How does an audit work?
A security audit is based on the comprehension, inspection, and analysis of the underlying code inside a smart contract. The goal is to highlight any flaws or vulnerabilities in the code, fix them, and make improvements. The audit aims to test the execution of countless tests and many potential scenarios to detect bugs.
At Safetin, we built a strong auditing process to ensure high-quality and trustful audits for projects’ investors :
To audit a smart contract properly, you first need to understand what it is supposed to do and how the developers have implemented the solution. Our team achieves this through discussions with the technical teams and initial code readings.
Then comes the heart of the work: the analysis of the smart contract. First, a part of our team (3-5 blockchain engineers) reads it line by line carefully and points out logical errors, possible optimizations, and even potential critical issues. Then, the same team will launch a testing process to verify the proper functioning of the smart contract and its robustness against attacks.
Finally, our team produces a comprehensive report including a description of the smart contract protocol, the methods used to analyze it, a full list of the problems encountered, and ideas and code snippets to solve them.
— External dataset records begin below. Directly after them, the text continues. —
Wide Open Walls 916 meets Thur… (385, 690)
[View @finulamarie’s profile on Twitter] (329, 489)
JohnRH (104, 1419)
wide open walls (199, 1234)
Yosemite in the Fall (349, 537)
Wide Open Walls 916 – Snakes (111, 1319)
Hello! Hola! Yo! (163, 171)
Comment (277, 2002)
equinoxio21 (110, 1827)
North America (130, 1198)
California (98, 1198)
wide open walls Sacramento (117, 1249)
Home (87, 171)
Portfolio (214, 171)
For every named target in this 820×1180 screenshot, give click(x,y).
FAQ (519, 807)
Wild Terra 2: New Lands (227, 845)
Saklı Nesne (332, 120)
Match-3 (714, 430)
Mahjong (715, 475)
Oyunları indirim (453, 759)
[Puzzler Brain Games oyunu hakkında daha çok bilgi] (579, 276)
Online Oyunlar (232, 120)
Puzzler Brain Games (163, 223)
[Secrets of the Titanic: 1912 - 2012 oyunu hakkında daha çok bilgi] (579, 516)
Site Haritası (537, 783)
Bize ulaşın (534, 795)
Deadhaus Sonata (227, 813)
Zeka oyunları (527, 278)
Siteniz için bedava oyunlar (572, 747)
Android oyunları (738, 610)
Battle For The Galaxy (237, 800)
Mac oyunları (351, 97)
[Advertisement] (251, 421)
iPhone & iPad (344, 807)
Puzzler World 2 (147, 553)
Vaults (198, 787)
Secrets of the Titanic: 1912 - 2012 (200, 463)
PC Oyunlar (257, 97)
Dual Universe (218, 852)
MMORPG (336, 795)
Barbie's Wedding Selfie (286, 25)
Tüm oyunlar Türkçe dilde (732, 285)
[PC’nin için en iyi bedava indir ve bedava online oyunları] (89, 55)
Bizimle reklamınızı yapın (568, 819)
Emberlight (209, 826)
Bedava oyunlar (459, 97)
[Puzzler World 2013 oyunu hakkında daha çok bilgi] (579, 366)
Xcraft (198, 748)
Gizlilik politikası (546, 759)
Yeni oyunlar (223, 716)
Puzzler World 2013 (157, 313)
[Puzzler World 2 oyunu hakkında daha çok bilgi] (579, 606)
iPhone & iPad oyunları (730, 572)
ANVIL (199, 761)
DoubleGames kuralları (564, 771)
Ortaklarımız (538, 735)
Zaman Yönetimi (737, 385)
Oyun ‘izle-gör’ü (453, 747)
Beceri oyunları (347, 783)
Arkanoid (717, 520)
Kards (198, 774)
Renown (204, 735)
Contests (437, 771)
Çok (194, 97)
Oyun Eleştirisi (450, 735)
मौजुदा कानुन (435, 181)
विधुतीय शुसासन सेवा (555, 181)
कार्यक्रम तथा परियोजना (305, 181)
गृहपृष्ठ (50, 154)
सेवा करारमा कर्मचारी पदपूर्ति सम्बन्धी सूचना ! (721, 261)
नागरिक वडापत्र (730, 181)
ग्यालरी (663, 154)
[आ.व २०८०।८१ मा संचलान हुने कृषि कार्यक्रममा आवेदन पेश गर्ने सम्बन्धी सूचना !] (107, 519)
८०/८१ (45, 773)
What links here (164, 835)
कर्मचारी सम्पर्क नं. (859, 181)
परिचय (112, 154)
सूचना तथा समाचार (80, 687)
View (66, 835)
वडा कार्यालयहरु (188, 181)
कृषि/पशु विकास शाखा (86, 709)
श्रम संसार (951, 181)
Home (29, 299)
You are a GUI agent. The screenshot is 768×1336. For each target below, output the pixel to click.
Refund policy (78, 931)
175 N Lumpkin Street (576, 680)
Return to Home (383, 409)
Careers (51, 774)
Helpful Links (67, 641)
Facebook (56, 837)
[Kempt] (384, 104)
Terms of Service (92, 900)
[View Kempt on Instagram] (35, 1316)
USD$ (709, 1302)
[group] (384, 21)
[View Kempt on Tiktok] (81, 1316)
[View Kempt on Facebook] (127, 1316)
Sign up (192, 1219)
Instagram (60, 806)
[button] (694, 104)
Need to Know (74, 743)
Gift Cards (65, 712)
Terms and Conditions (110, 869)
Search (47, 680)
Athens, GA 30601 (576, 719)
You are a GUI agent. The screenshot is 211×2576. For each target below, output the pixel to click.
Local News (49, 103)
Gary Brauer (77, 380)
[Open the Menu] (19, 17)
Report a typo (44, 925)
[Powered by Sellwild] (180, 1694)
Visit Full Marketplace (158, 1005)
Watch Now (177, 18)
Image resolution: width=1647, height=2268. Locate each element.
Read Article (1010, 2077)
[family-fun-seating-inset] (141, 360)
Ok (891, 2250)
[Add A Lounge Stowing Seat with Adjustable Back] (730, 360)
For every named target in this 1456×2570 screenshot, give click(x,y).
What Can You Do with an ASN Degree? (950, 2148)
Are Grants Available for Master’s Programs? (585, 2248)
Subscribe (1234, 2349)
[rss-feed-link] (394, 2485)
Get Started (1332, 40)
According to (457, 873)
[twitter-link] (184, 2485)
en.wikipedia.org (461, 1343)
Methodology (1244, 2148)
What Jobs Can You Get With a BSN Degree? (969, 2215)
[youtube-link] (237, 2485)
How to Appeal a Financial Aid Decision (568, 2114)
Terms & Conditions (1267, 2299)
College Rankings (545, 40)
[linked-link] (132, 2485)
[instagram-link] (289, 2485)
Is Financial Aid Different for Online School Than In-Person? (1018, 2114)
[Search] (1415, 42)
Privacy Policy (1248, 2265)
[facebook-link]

A few testing methods for audits: Gas Usage, Functional Analysis, Automated Analysis, Vulnerability Analysis, and Pen Testing. The final report will inform firms about how to fix their code.
How to get an audit?
If you need an audit for your project, here are a few labels you should consult…
👉 ConsenSys Diligence
ConsenSys, a leading blockchain company is, specializes in producing blockchain solutions. ConsenSys Diligence is the security branch of the firm, delivering smart contract auditing services.
CertiK is a blockchain security company that has created a pioneering smart contract auditing technology (+1800 audits). Binance's fund uses CertiK's smart contract audits before investing in any project.
👉 Safetin 👑
Safetin is a security label created to ensure more transparency concerning security in DeFi investments. A comprehensive security assessment of your smart contract and blockchain code to identify vulnerabilities and recommend ways to fix them.
The team places itself as a partner of the companies which wish to audit their token and puts forward the secure side of their token while recommending improvements if necessary. 3 main objectives: creating trust between your community and your project, improving your tech, and giving visibility to the audited projects.
The projects audited are highlighted on Safetin’s tool and, therefore, visible to over 200,000 investors per day.
OpenZeppelin is a big name in Web3 development, offering auditing services to some of the biggest names in blockchain, including the Ethereum Foundation and Coinbase. Moreover, it provides contract templates for making secure smart contracts on Ethereum.